[Atividade 1]
Com base no texto fornecido, responda às perguntas abaixo.
(a) Qual é o prazo máximo para a apresentação da proposta de regulamento interno do hospital?
(b) Com que periodicidade mínima deve ser realizada a avaliação de desempenho dos CRI?
(c) Para quantos anos deve ser elaborado o plano de atividades do CRI?
[Atividade 2]
Reproduza fielmente todo o trecho do texto fornecido, desde "Artigo 20.º" até "garantia de qualidade.".
── Texto fornecido
2 - Quando a proposta de regulamento interno do hospital não possa ser apresentada com os primeiros projectos de criação de CRI, deverá o conselho de administração apresentar o desenho global dos CRI a criar, devendo a proposta de regulamento interno do hospital ser apresentada no prazo máximo de 180 dias.
Artigo 20.º
Processo de criação
1 - A aprovação dos projectos de criação dos CRI é efectuada por despacho do Ministro da Saúde, com a faculdade de delegação.2 - Para efeitos do disposto no n.º 1 devem os conselhos de administração dos hospitais, após discussão interna, apresentar os projectos de criação, que devem incluir os seguintes documentos:
a) Projecto de regulamento interno do CRI, donde conste a estrutura, constituição dos órgãos, funcionamento, sistema de avaliação e critérios de distribuição de incentivos;
b) Plano de actividades do CRI para três anos;
c) Projecto de contrato-programa;
d) Programa de garantia de qualidade.
CAPÍTULO V
Avaliação Artigo 21.º Avaliação
1 - A avaliação de desempenho dos CRI deve ser realizada pelo conselho de administração, com periodicidade no mínimo trimestral, devendo ser elaborado relatório anual e final.
2 - Os relatórios de avaliação são apresentados às ARS respectivas e a uma comissão de acompanhamento nacional, que será designada por despacho do Ministro da Saúde.
CAPÍTULO VI
Disposições finais e transitórias
Artigo 22.º
Regime remuneratório
1 - Os profissionais de serviços ou unidades integrados em CRI têm direito, para além da remuneração base correspondente às respectivas categorias, escalões e regimes de trabalho, a uma remuneração variável constituída por acréscimos remuneratórios calculados em função do desempenho, avaliado com base em critérios objectivos e parâmetros mínimos de produtividade e qualidade.2 - As remunerações variáveis são objecto de diploma especial.
Artigo 23.º
Directores de serviço
1 - As competências do director de serviço previstas no artigo 29.º do Decreto Regulamentar 3/88, de 22 de Janeiro, deverão ser exercidas por referência e de acordo com as orientações da direcção do CRI, em concordância com o respectivo contrato-programa.2 - Quando não existam na instituição profissionais com a competência de direcção exigida nos termos do artigo 41.º, n.º 2, do Decreto-Lei 73/90, de 6 de Março, poderá o director do CRI propor ao conselho de administração, para o desempenho do cargo de direcção de serviço e com a observância dos critérios enunciados no referido artigo, profissionais de outras instituições.
────
── Dados
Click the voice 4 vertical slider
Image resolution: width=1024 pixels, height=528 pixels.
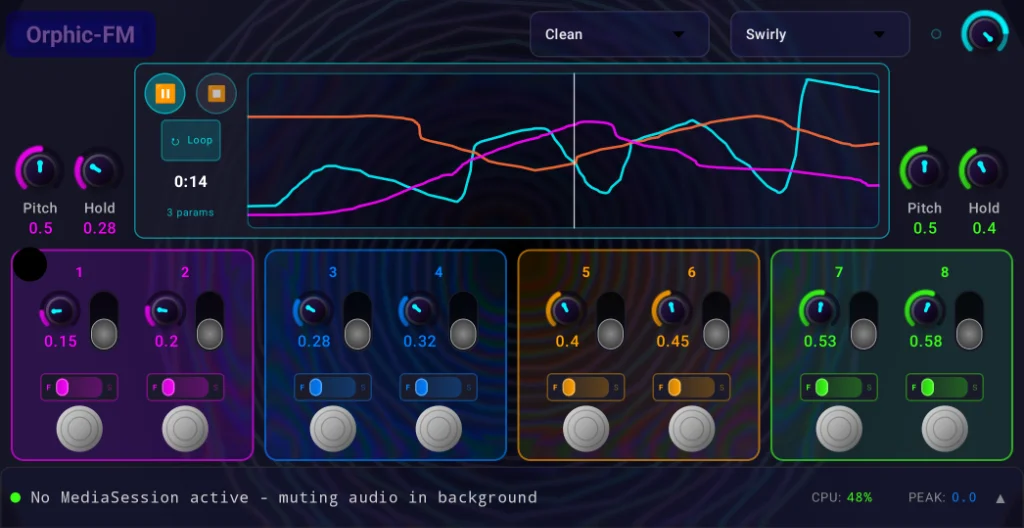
────
[Resultado do exercício 1]
(a) 180 dias.
(b) No mínimo trimestral.
(c) Três anos.

[Resultado do exercício 2]
Artigo 20.º
Processo de criação
1 - A aprovação dos projectos de criação dos CRI é efectuada por despacho do Ministro da Saúde, com a faculdade de delegação.2 - Para efeitos do disposto no n.º 1 devem os conselhos de administração dos hospitais, após discussão interna, apresentar os projectos de criação, que devem incluir os seguintes documentos:
a) Projecto de regulamento interno do CRI, donde conste a estrutura, constituição dos órgãos, funcionamento, sistema de avaliação e critérios de distribuição de incentivos;
b) Plano de actividades do CRI para três anos;
c) Projecto de contrato-programa;
d) Programa de garantia de qualidade.